** Start of The input **

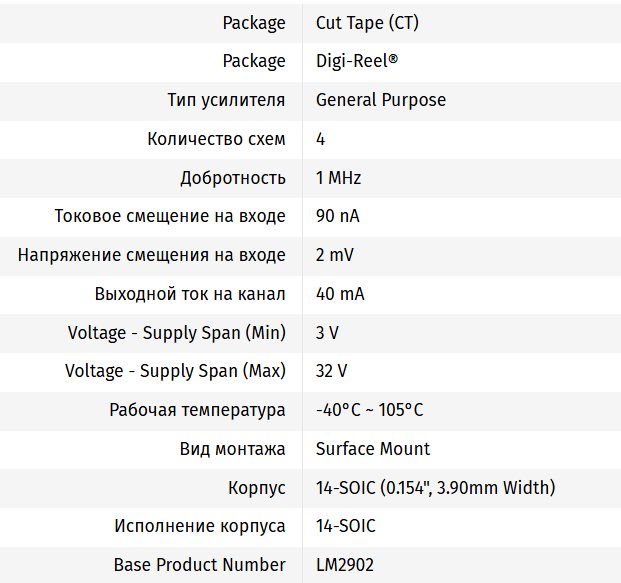
Task: Click the "Voltage - Supply Span (Min)" label
Action: point(177,333)
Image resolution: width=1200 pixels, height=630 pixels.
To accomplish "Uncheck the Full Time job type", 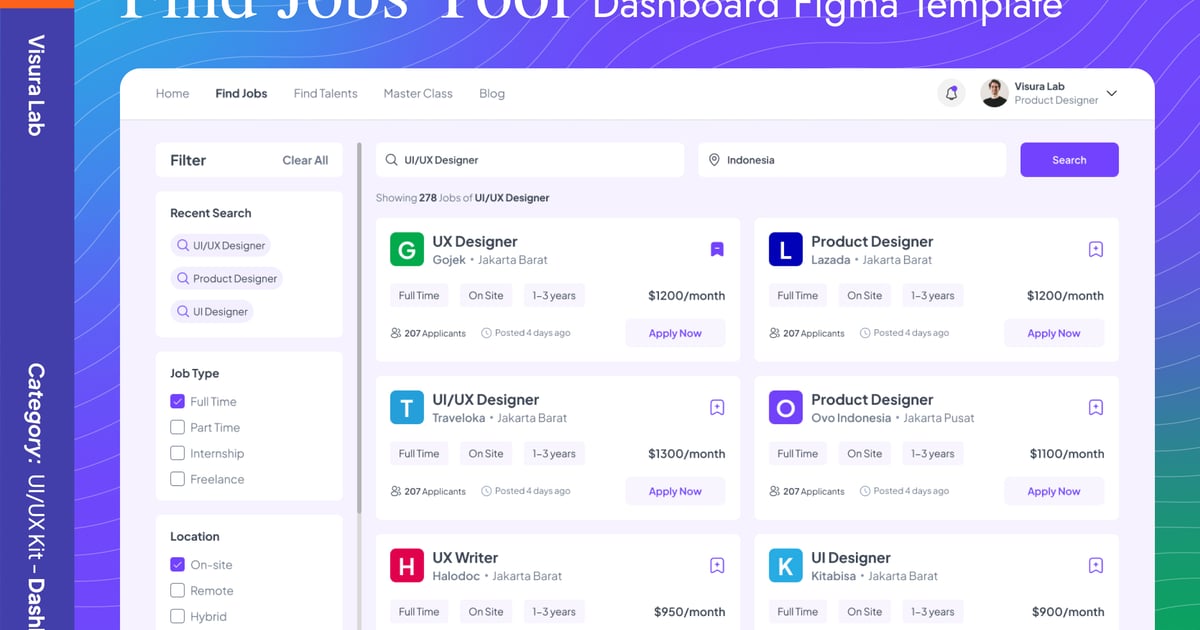I will click(177, 402).
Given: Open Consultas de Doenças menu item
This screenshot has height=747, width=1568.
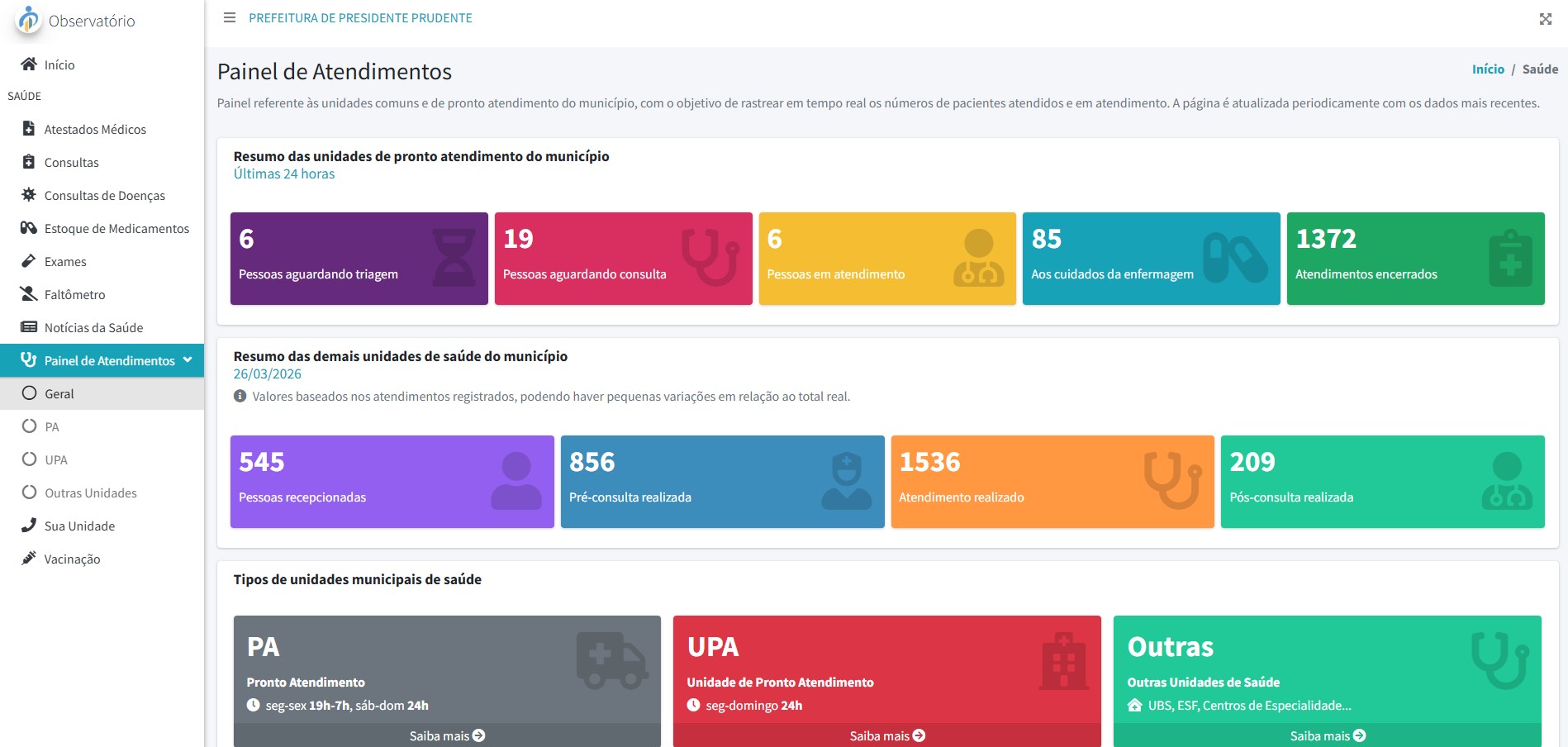Looking at the screenshot, I should tap(104, 196).
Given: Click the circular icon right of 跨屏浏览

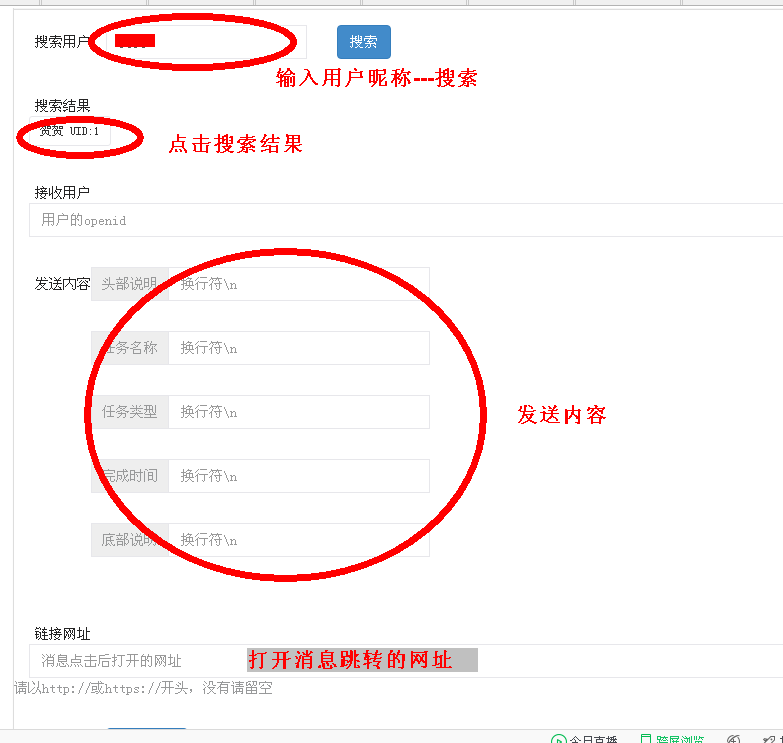Looking at the screenshot, I should point(734,739).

** End of The input **

#### Do this
Copy the items starting at the line that contains "Given: Open Consultas de Doenças menu item" and continuing through the last line of the items, including both ends. Leave the pictures out of your copy.

#### The result
Given: Open Consultas de Doenças menu item
This screenshot has height=747, width=1568.
Looking at the screenshot, I should tap(104, 196).
Given: Click the circular icon right of 跨屏浏览

Looking at the screenshot, I should point(734,739).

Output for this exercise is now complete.